##### RECORDS TO USE #####

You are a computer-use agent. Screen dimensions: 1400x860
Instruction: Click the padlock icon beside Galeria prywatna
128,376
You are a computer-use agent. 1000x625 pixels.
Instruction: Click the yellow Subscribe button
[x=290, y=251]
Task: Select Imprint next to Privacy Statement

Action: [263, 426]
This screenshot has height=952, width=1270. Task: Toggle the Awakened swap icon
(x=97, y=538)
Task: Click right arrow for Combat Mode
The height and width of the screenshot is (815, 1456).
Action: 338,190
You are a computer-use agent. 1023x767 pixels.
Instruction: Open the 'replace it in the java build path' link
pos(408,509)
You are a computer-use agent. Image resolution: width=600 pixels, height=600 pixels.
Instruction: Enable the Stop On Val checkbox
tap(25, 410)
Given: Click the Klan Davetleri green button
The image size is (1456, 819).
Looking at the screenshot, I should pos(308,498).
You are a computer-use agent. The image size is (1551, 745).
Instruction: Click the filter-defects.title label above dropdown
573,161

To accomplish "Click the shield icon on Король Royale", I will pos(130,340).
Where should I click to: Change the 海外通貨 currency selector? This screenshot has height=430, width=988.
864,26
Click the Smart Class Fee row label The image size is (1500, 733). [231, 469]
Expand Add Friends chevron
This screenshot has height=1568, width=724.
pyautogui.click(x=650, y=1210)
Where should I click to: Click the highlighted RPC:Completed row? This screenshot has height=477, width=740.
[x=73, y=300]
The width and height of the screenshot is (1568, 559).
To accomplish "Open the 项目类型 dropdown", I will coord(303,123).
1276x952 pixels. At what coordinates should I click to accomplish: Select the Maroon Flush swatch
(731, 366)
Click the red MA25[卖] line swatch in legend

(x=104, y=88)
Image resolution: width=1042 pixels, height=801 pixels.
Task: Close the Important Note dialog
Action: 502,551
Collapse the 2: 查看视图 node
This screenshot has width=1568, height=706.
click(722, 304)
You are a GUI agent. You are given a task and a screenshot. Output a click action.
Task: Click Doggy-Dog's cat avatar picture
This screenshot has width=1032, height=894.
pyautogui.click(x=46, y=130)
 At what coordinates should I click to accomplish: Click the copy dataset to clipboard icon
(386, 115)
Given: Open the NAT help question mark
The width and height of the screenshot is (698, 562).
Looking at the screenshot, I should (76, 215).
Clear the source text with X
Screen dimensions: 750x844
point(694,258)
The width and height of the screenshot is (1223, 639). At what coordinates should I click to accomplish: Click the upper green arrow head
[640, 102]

#####

*WORK TO COMPLETE*: Retype the entries between the line containing "You are a computer-use agent. 1000x625" and the line containing "I will coord(303,123).", inclusive.

*TASK RESULT*:
You are a computer-use agent. 1000x625 pixels.
Instruction: Click the yellow Subscribe button
[x=290, y=251]
Task: Select Imprint next to Privacy Statement

Action: [263, 426]
This screenshot has height=952, width=1270. Task: Toggle the Awakened swap icon
(x=97, y=538)
Task: Click right arrow for Combat Mode
The height and width of the screenshot is (815, 1456).
Action: 338,190
You are a computer-use agent. 1023x767 pixels.
Instruction: Open the 'replace it in the java build path' link
pos(408,509)
You are a computer-use agent. Image resolution: width=600 pixels, height=600 pixels.
Instruction: Enable the Stop On Val checkbox
tap(25, 410)
Given: Click the Klan Davetleri green button
The image size is (1456, 819).
Looking at the screenshot, I should pos(308,498).
You are a computer-use agent. The image size is (1551, 745).
Instruction: Click the filter-defects.title label above dropdown
573,161

To accomplish "Click the shield icon on Король Royale", I will pos(130,340).
Where should I click to: Change the 海外通貨 currency selector? This screenshot has height=430, width=988.
864,26
Click the Smart Class Fee row label The image size is (1500, 733). [231, 469]
Expand Add Friends chevron
This screenshot has height=1568, width=724.
pyautogui.click(x=650, y=1210)
Where should I click to: Click the highlighted RPC:Completed row? This screenshot has height=477, width=740.
[x=73, y=300]
The width and height of the screenshot is (1568, 559).
To accomplish "Open the 项目类型 dropdown", I will coord(303,123).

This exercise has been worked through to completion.